A new paper from researchers including Lin, Pao, Hoilam, Zhan, Shaoxiong, Zheng, and Hai-Tao, published on arXiv, explores whether decades of computer architecture wisdom can guide the design of next-generation model-native systems. As large language models transition from model technology to system technology, the authors draw a detailed analogy: treating the LLM as a CPU, the KV cache as processor cache, the context window as main memory, and the agent framework as an operating system. According to the paper, engineering challenges such as cache reuse, context capacity, agent scheduling, and permission control mirror classical computer systems problems.
The paper proposes the Intelligent Computing Architecture (ICA), a unified framework consisting of six functional layers with interface contracts and design axioms. This architecture resolves a central tension: whether the LLM resembles a CPU or an OS. The solution is a dual-plane architecture comprising a probabilistic execution plane (what can be computed) and a deterministic control plane (what should be computed). Every layer passes through as a graded crossover between these planes.
To provide practical design guidance, the authors introduce three Amdahl-style design heuristics:
- Semantic Locality: Groups data with similar semantic meaning to improve cache reuse and reduce latency.
- Context Budget: Allocates limited context window capacity among competing agents or tasks.
- Agent Speedup: Measures the performance gain from parallelizing agent execution.
The paper illustrates these heuristics with parameter ranges from published data but notes that predictive validation remains the principal open task. The authors also articulate analogy boundaries and differences between silicon and model-era architectures, proposing a research roadmap for the field.

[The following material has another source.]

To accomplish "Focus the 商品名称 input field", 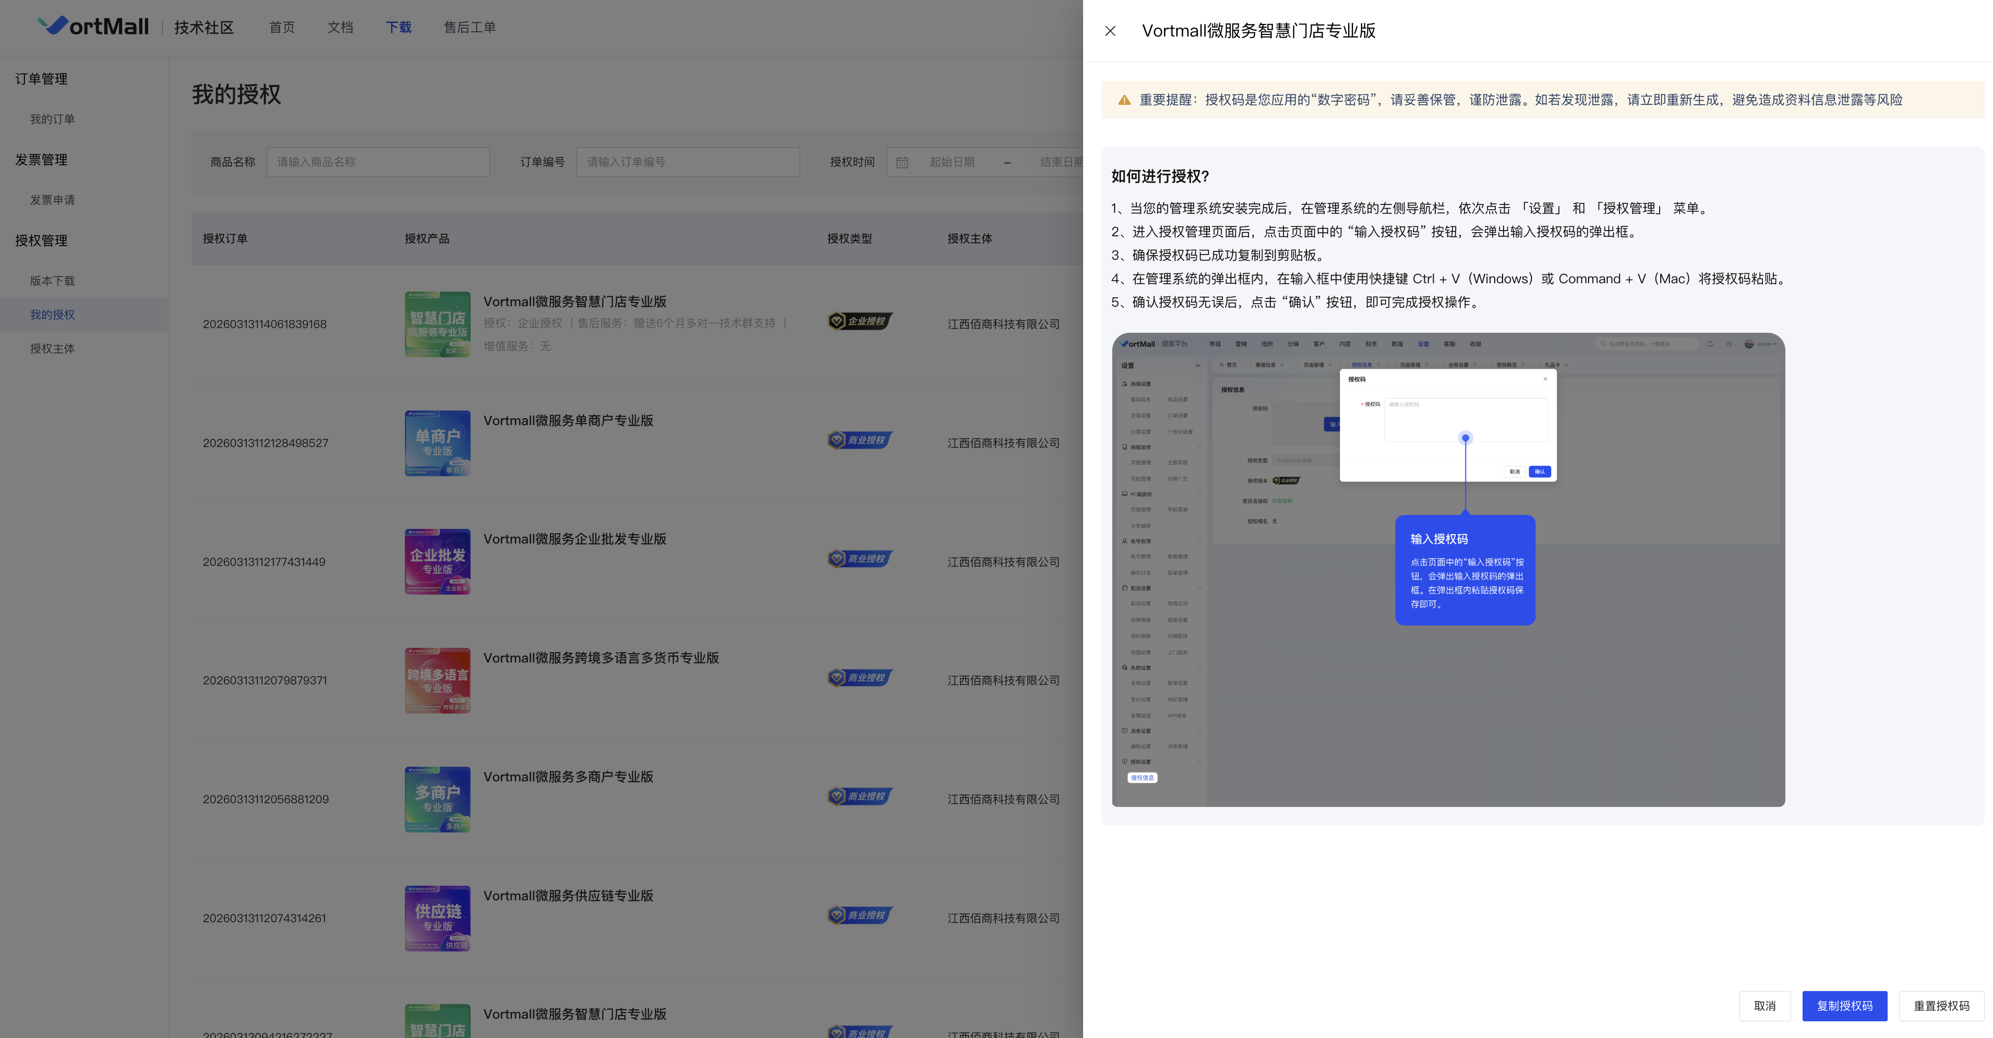I will point(378,162).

As a conceptual and survey contribution, the paper does not present new experimental results. It synthesizes literature across LLM as OS, memory management, agent frameworks, tool protocols, multi-agent coordination, cognitive architectures, and safety governance, finding that each addresses a different layer without a unifying model until now. For CTOs and technology leaders exploring future system architectures, the ICA framework offers a structured way to think about scaling AI systems by borrowing proven design principles from computer architecture.